◆ Work instructions ◆
Restate the entries below verbatim.

[Dataset records]

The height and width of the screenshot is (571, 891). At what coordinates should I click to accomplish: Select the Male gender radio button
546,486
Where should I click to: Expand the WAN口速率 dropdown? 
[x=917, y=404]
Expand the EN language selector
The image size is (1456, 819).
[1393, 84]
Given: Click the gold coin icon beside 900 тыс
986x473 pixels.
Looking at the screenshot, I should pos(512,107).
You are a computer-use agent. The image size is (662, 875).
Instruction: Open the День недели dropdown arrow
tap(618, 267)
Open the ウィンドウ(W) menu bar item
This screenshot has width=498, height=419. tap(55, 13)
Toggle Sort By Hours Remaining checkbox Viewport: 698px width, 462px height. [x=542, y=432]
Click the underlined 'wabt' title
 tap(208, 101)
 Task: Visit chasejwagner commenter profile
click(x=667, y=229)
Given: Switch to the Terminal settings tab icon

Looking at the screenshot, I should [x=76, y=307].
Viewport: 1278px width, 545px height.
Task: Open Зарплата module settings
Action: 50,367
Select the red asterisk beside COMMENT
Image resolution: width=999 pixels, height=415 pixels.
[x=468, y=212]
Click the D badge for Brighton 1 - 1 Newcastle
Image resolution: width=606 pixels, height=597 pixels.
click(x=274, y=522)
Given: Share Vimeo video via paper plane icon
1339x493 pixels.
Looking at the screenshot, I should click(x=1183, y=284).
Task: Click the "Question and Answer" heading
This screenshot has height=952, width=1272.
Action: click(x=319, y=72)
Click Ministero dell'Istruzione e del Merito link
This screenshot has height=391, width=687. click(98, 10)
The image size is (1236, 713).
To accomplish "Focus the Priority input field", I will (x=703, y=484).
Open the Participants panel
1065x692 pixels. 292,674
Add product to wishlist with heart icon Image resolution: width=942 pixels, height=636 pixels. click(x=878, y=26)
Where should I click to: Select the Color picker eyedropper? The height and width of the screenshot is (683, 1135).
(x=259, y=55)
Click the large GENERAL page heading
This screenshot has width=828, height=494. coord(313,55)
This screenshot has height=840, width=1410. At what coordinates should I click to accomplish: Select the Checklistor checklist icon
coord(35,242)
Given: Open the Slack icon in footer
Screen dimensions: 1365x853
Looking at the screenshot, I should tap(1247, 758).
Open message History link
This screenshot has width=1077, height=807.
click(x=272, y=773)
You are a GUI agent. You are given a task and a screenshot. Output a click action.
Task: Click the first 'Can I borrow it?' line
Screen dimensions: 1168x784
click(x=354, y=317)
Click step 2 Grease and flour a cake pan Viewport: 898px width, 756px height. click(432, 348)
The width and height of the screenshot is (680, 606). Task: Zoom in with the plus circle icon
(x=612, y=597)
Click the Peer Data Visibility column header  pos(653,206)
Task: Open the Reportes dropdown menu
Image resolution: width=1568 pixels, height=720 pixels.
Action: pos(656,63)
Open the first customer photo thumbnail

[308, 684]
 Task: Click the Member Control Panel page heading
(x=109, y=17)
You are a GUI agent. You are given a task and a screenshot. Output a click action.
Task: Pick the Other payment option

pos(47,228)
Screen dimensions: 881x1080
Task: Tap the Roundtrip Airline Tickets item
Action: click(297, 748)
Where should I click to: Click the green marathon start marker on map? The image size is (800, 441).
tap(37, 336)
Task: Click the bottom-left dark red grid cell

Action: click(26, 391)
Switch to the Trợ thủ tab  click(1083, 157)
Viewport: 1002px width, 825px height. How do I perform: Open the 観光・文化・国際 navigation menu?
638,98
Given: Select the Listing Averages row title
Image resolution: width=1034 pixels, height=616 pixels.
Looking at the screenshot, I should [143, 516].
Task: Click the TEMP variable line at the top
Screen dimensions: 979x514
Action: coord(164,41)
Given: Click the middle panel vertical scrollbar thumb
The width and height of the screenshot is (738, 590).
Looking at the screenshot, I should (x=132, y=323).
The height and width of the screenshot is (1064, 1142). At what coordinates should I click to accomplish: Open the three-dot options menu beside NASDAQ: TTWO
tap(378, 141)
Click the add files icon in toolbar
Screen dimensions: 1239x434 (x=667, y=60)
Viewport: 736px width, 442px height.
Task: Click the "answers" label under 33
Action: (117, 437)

[/Dataset records]

◆ Result for this task ◆
The height and width of the screenshot is (571, 891). At what coordinates should I click to accomplish: Select the Male gender radio button
546,486
Where should I click to: Expand the WAN口速率 dropdown? 
[x=917, y=404]
Expand the EN language selector
The image size is (1456, 819).
[1393, 84]
Given: Click the gold coin icon beside 900 тыс
986x473 pixels.
Looking at the screenshot, I should pos(512,107).
You are a computer-use agent. The image size is (662, 875).
Instruction: Open the День недели dropdown arrow
tap(618, 267)
Open the ウィンドウ(W) menu bar item
This screenshot has width=498, height=419. tap(55, 13)
Toggle Sort By Hours Remaining checkbox Viewport: 698px width, 462px height. [x=542, y=432]
Click the underlined 'wabt' title
 tap(208, 101)
 Task: Visit chasejwagner commenter profile
click(x=667, y=229)
Given: Switch to the Terminal settings tab icon

Looking at the screenshot, I should [x=76, y=307].
Viewport: 1278px width, 545px height.
Task: Open Зарплата module settings
Action: 50,367
Select the red asterisk beside COMMENT
Image resolution: width=999 pixels, height=415 pixels.
[x=468, y=212]
Click the D badge for Brighton 1 - 1 Newcastle
Image resolution: width=606 pixels, height=597 pixels.
click(x=274, y=522)
Given: Share Vimeo video via paper plane icon
1339x493 pixels.
Looking at the screenshot, I should click(x=1183, y=284).
Task: Click the "Question and Answer" heading
This screenshot has height=952, width=1272.
Action: click(x=319, y=72)
Click Ministero dell'Istruzione e del Merito link
This screenshot has height=391, width=687. click(98, 10)
The image size is (1236, 713).
To accomplish "Focus the Priority input field", I will (x=703, y=484).
Open the Participants panel
1065x692 pixels. 292,674
Add product to wishlist with heart icon Image resolution: width=942 pixels, height=636 pixels. click(x=878, y=26)
Where should I click to: Select the Color picker eyedropper? The height and width of the screenshot is (683, 1135).
(x=259, y=55)
Click the large GENERAL page heading
This screenshot has width=828, height=494. coord(313,55)
This screenshot has height=840, width=1410. At what coordinates should I click to accomplish: Select the Checklistor checklist icon
coord(35,242)
Given: Open the Slack icon in footer
Screen dimensions: 1365x853
Looking at the screenshot, I should tap(1247, 758).
Open message History link
This screenshot has width=1077, height=807.
click(x=272, y=773)
You are a GUI agent. You are given a task and a screenshot. Output a click action.
Task: Click the first 'Can I borrow it?' line
Screen dimensions: 1168x784
click(x=354, y=317)
Click step 2 Grease and flour a cake pan Viewport: 898px width, 756px height. click(432, 348)
The width and height of the screenshot is (680, 606). Task: Zoom in with the plus circle icon
(x=612, y=597)
Click the Peer Data Visibility column header  pos(653,206)
Task: Open the Reportes dropdown menu
Image resolution: width=1568 pixels, height=720 pixels.
Action: pos(656,63)
Open the first customer photo thumbnail

[308, 684]
 Task: Click the Member Control Panel page heading
(x=109, y=17)
You are a GUI agent. You are given a task and a screenshot. Output a click action.
Task: Pick the Other payment option

pos(47,228)
Screen dimensions: 881x1080
Task: Tap the Roundtrip Airline Tickets item
Action: click(297, 748)
Where should I click to: Click the green marathon start marker on map? The image size is (800, 441).
tap(37, 336)
Task: Click the bottom-left dark red grid cell

Action: click(26, 391)
Switch to the Trợ thủ tab  click(1083, 157)
Viewport: 1002px width, 825px height. How do I perform: Open the 観光・文化・国際 navigation menu?
638,98
Given: Select the Listing Averages row title
Image resolution: width=1034 pixels, height=616 pixels.
Looking at the screenshot, I should [143, 516].
Task: Click the TEMP variable line at the top
Screen dimensions: 979x514
Action: coord(164,41)
Given: Click the middle panel vertical scrollbar thumb
The width and height of the screenshot is (738, 590).
Looking at the screenshot, I should (x=132, y=323).
The height and width of the screenshot is (1064, 1142). At what coordinates should I click to accomplish: Open the three-dot options menu beside NASDAQ: TTWO
tap(378, 141)
Click the add files icon in toolbar
Screen dimensions: 1239x434 (x=667, y=60)
Viewport: 736px width, 442px height.
Task: Click the "answers" label under 33
Action: (117, 437)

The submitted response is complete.